(Exercise goal):
Retype the lines from the one containing "Given: Click the" through the last line of the entries below, exactly and in full, omitting every image.

(Data excerpts)
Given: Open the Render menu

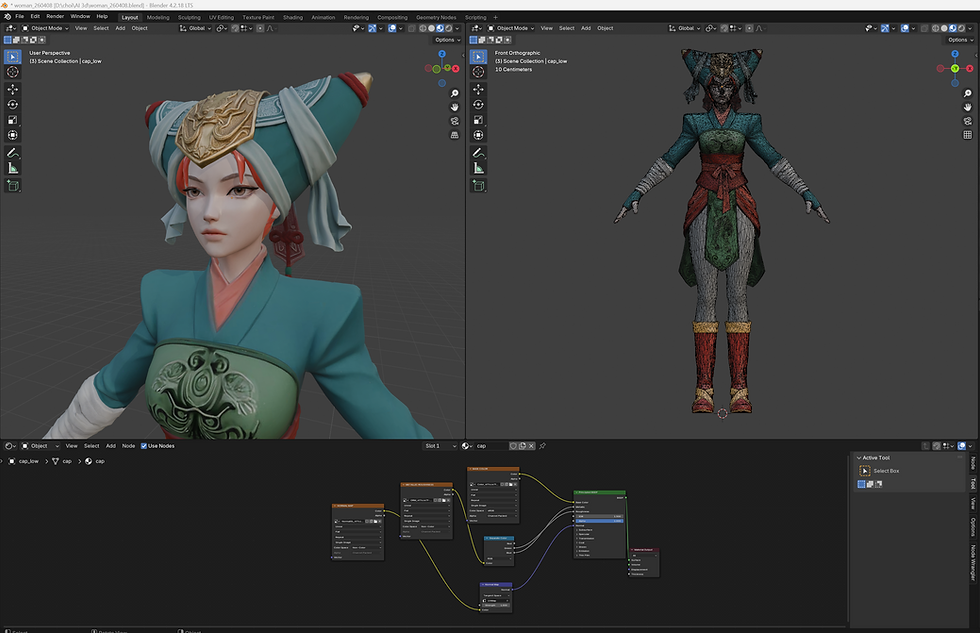Looking at the screenshot, I should (x=55, y=16).
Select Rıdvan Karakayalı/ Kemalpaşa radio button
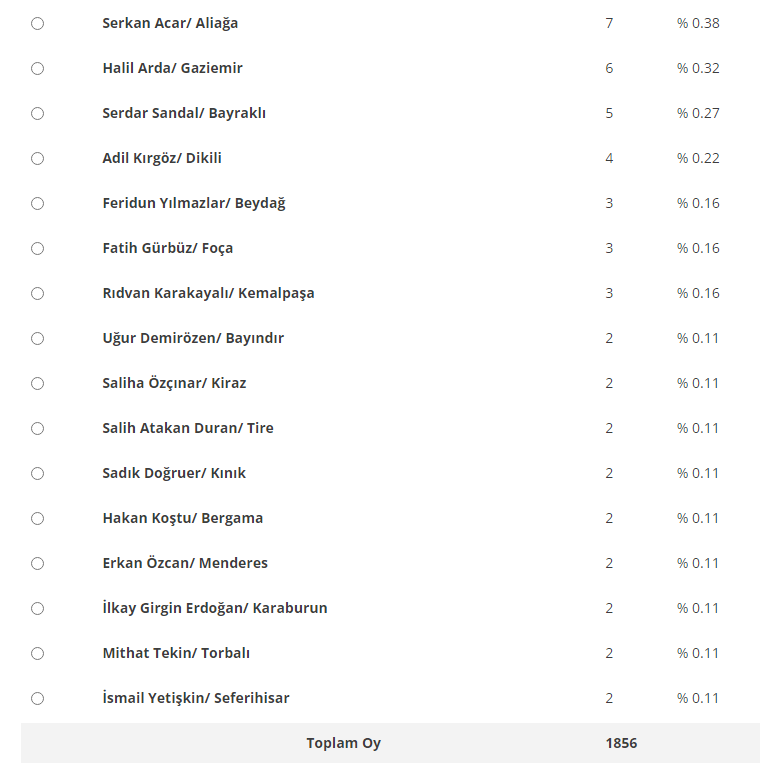Viewport: 772px width, 772px height. tap(38, 294)
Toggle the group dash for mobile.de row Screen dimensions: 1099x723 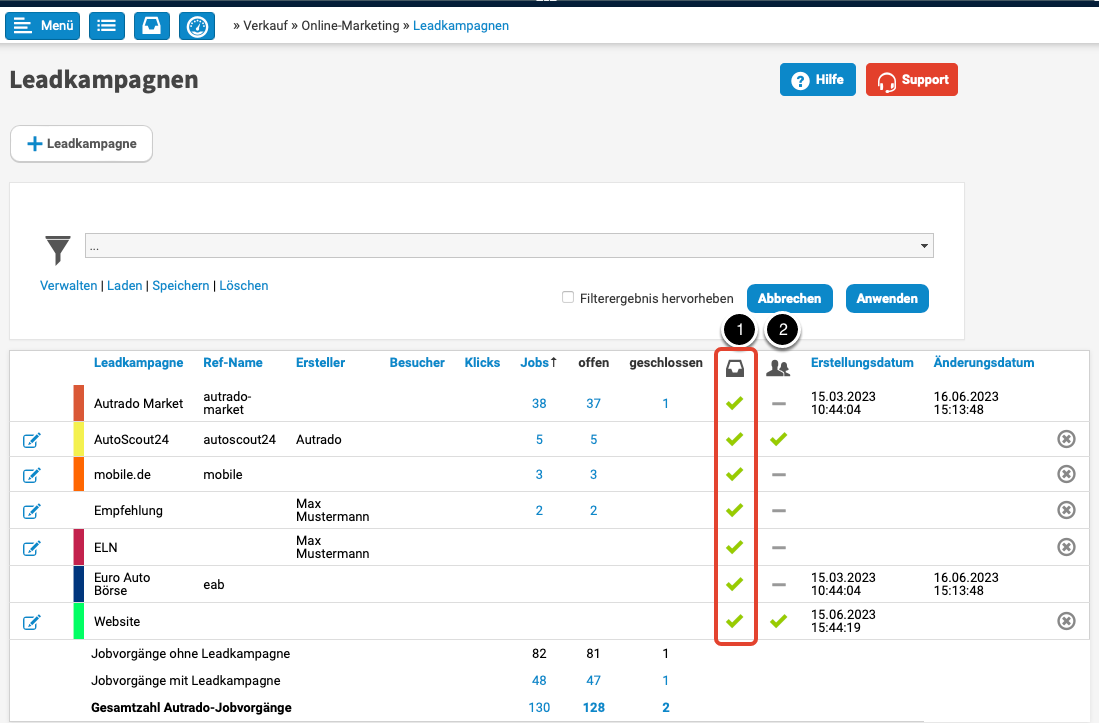(779, 474)
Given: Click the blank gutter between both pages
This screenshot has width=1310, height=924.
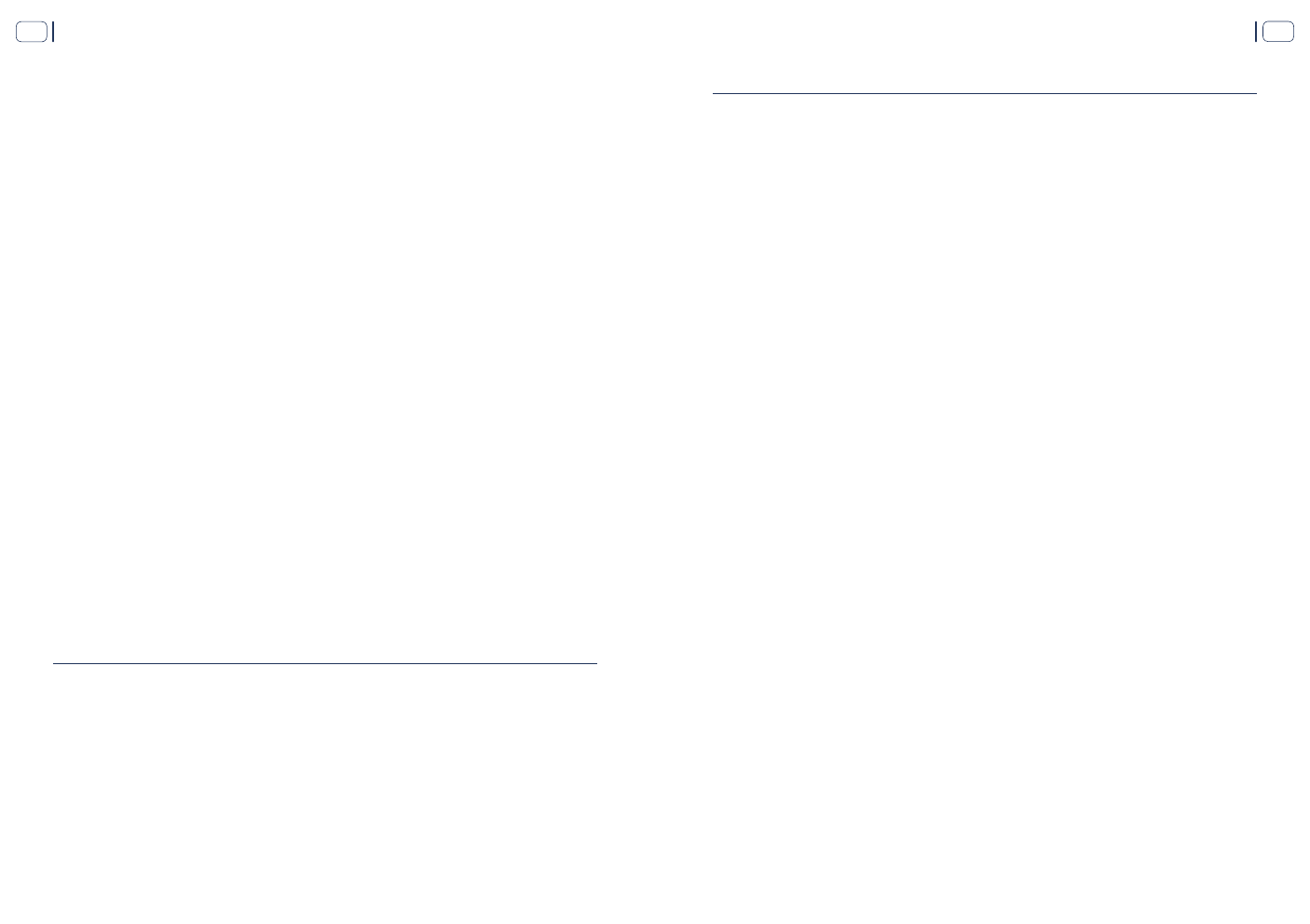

(Solution for this exercise):
Given: Click the blank gutter between both pages
This screenshot has width=1310, height=924.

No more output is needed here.